Are There Complete Ordered Fields Larger Than 2^{\aleph_0}?

[Dragonfall]

I was told that there are no complete ordered fields of cardinality greater than $$2^{\aleph_0}$$. Why is that?

 

[SiddharthM]

i'm not 100% sure about this but..

I remember hearing a theorem that says that every ordered field with the least upper bound property is isomorphic to the reals. So every ordered field that is order-complete (ie has least upper bound property) has to have cardinality c.
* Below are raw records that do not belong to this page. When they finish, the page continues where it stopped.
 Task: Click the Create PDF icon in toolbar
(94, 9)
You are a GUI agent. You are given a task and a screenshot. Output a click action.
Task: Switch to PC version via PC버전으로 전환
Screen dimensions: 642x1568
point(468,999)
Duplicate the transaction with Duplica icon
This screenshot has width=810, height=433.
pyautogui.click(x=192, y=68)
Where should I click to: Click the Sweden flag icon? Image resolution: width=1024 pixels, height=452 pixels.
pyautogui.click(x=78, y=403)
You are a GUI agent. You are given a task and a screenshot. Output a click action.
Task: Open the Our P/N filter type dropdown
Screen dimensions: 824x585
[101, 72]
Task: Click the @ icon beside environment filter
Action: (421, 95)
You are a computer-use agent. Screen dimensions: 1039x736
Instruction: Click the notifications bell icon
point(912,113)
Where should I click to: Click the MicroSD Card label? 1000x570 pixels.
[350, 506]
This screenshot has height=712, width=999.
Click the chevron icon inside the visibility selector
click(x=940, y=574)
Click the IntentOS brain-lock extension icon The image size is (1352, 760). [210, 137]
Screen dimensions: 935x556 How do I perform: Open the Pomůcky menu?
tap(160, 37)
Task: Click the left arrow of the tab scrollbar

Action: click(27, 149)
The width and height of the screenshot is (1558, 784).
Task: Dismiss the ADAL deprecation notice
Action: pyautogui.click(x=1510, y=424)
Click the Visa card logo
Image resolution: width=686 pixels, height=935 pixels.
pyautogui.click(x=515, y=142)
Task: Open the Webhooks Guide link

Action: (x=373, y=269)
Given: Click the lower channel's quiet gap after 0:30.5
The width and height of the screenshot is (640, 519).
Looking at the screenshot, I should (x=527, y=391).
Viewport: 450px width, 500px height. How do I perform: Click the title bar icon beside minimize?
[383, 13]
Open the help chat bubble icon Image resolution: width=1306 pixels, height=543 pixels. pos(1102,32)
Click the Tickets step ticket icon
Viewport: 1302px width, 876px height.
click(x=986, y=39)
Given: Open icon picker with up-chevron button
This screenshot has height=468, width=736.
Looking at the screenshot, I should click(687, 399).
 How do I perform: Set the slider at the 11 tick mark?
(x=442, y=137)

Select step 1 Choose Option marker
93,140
hmmm..i'm not sure order-complete and complete are always equivalent

 

[matt grime]

Let's think about it:

A field has to have 0 and 1, and hence all things of the form a/b for a,b sums of 1. This has cardinality at most |Q| the rationals, i.e. aleph_0. Now it has to be complete, so it must contain limits of all sequences of these elements. There are 2^\aleph_0 of these. The only question is now if there can be any other element. No there can't - if there were some element x I've not described, then I can assume it is positive by looking at -x if necessary, and if it's larger than 1, I can replace it with 1/x. Thus I have to show that any x such that 0<x<1 has already been described. But this is true, since I can construct a sequence of 'rationals' that approximate it by repeated bisection of the interval.